Canady promptly halted the exercise.
“If someone is shooting at you, you need to act like someone is shooting at you,” Canady yelled.
The squad completed three more lanes the first day, none of which went completely according to plan.
“They were nervous and did everything wrong that they possibly could do wrong,” Canady said. “But the second day was much more indicative of the way lanes are run.”
Day Two
James Merlette was the lone U student under Canady. He led the sixth lane, and his mission was to attack an outpost, which turned out to be two guys standing under a tree.
Merlette’s “birth control glasses” were almost always dotted with mud throughout the exercises. His voice got progressively higher as he finished his sentences, and he had a hard time keeping the laser stuck to the end of his weapon and his ruck on his back.
Merlette is fond of the phrase “make it happen,” and he used it liberally during his attack.
Merlette and his troops moved with urgency.
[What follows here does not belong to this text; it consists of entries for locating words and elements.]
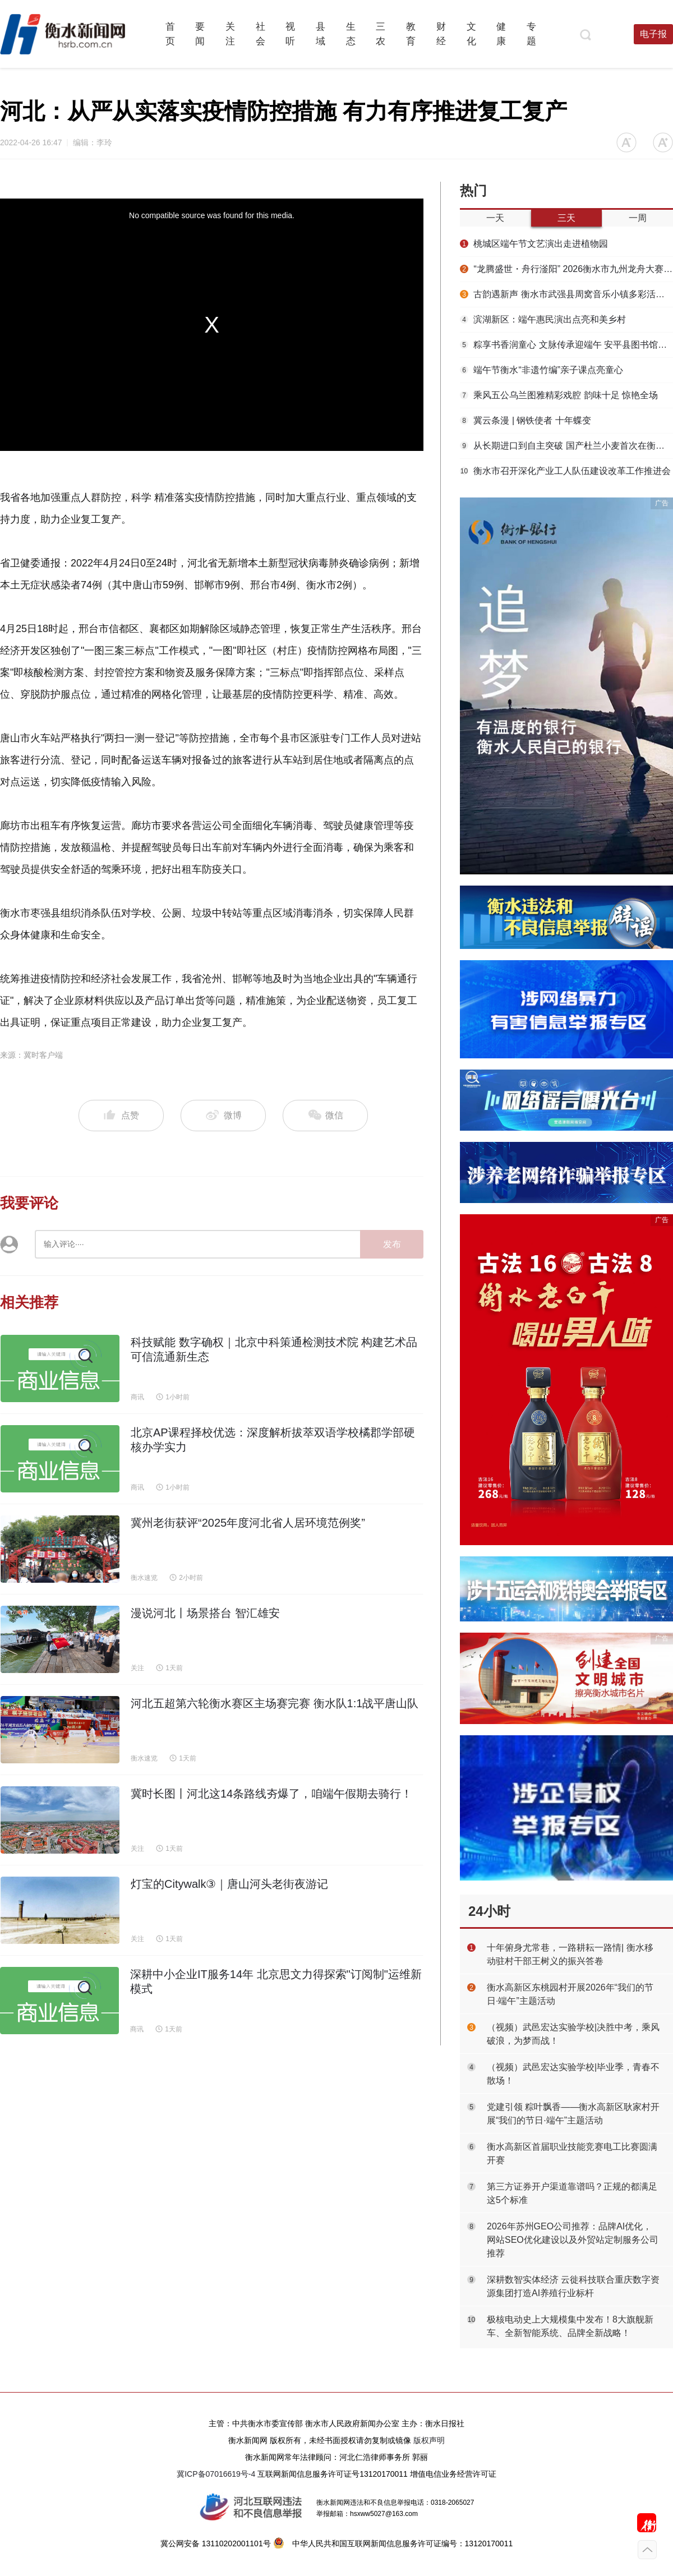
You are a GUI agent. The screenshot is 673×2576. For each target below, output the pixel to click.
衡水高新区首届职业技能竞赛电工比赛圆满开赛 (572, 2153)
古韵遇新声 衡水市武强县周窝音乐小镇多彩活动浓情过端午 (566, 294)
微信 (325, 1116)
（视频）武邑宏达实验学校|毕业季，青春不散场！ (573, 2073)
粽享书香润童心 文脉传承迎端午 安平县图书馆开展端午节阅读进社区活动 (566, 344)
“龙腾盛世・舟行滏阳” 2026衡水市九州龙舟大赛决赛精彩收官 (566, 269)
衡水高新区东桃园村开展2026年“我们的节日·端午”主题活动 (570, 1994)
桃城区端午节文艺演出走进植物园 (534, 243)
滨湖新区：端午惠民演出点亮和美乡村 (543, 319)
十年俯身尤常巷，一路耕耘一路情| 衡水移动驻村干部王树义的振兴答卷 (570, 1954)
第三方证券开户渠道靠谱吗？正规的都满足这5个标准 (572, 2193)
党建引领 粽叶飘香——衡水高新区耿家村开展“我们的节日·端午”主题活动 (573, 2113)
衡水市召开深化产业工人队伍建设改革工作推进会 (565, 471)
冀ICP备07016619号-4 (216, 2473)
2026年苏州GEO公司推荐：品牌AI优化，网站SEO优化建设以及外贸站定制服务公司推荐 (572, 2240)
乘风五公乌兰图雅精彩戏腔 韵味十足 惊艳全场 (559, 395)
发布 (392, 1244)
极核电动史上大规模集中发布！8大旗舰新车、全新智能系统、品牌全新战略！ (570, 2326)
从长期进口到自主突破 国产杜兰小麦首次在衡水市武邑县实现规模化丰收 (566, 445)
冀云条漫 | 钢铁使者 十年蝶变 (525, 420)
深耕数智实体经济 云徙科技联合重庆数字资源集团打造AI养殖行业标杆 (573, 2286)
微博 (223, 1116)
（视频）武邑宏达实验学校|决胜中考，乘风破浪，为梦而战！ (573, 2033)
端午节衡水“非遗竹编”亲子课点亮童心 (541, 370)
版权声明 (429, 2440)
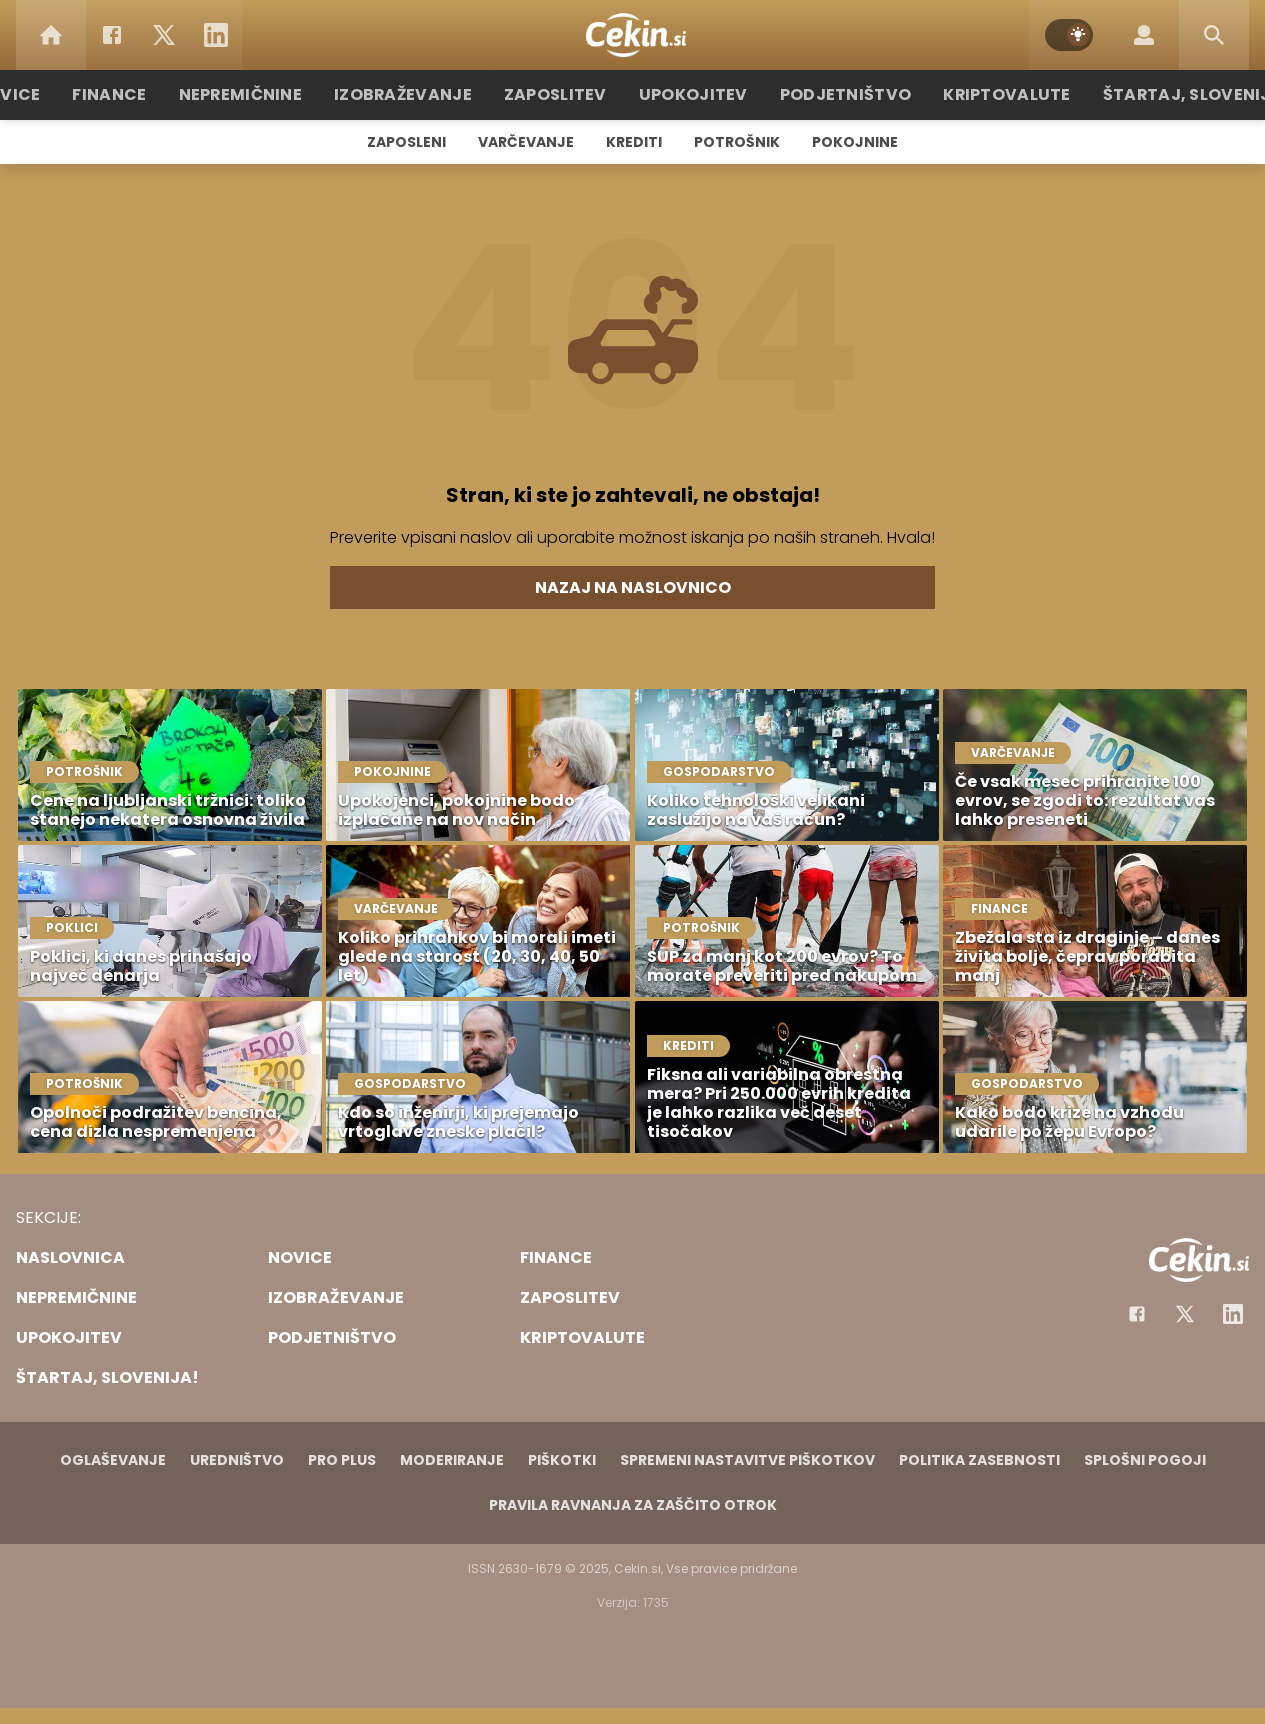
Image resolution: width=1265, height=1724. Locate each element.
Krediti (634, 142)
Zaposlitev (566, 94)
They seemed to get sucked into the training exercise, like an avid reader gets sucked into a novel. They moved with decisiveness, they worked as a team and they crushed the opposition quickly.
Merlette split the squad into alpha and bravo team again, but he learned from Felice and didn’t set the two teams on a collision course. One took the hillside and the other swooped in from the bottom and quickly killed the al Kadena enemy.
Everything went according to plan, except Merlette forgot to put a clip into his M16 until after the enemy opened fire.
“The team helped out so I didn’t look like a complete goof,” he said. “We were able to quickly secure the objective, everything went efficiently.”
Canady noticed.
“There was a huge difference when Merlette led his attack and when Felice did hers. Maybe they were more comfortable with each other or their evaluators,” he said.
If the lanes were designed to stress those trying to lead the missions, Merlette said it worked.
“It is all of the details. You can’t forget contingency plans,” he said. “For me, the stressful part was the planning.”
Not the Average Students
While Canady saw all of the frustrating mistakes, he viewed the overall experience as incredibly positive for his squad.
“In general, you have to respect them. This is not something the average college student tries to do on the weekends,” he said. “There is a sort of nobility in even attempting.”
He said no one expected the squad to run completely successful lanes?it was more for the experience than anything.
Phillips, who limped her way through the missions, said fighting the al Kadena, which every cadet quickly changed to al Qaeda when they talked to each other, helped them focus.
“Your career has moved from a possibility of going to combat to an almost guarantee that you are going to combat,” Canady said. “This gives us better training because people took it more seriously.”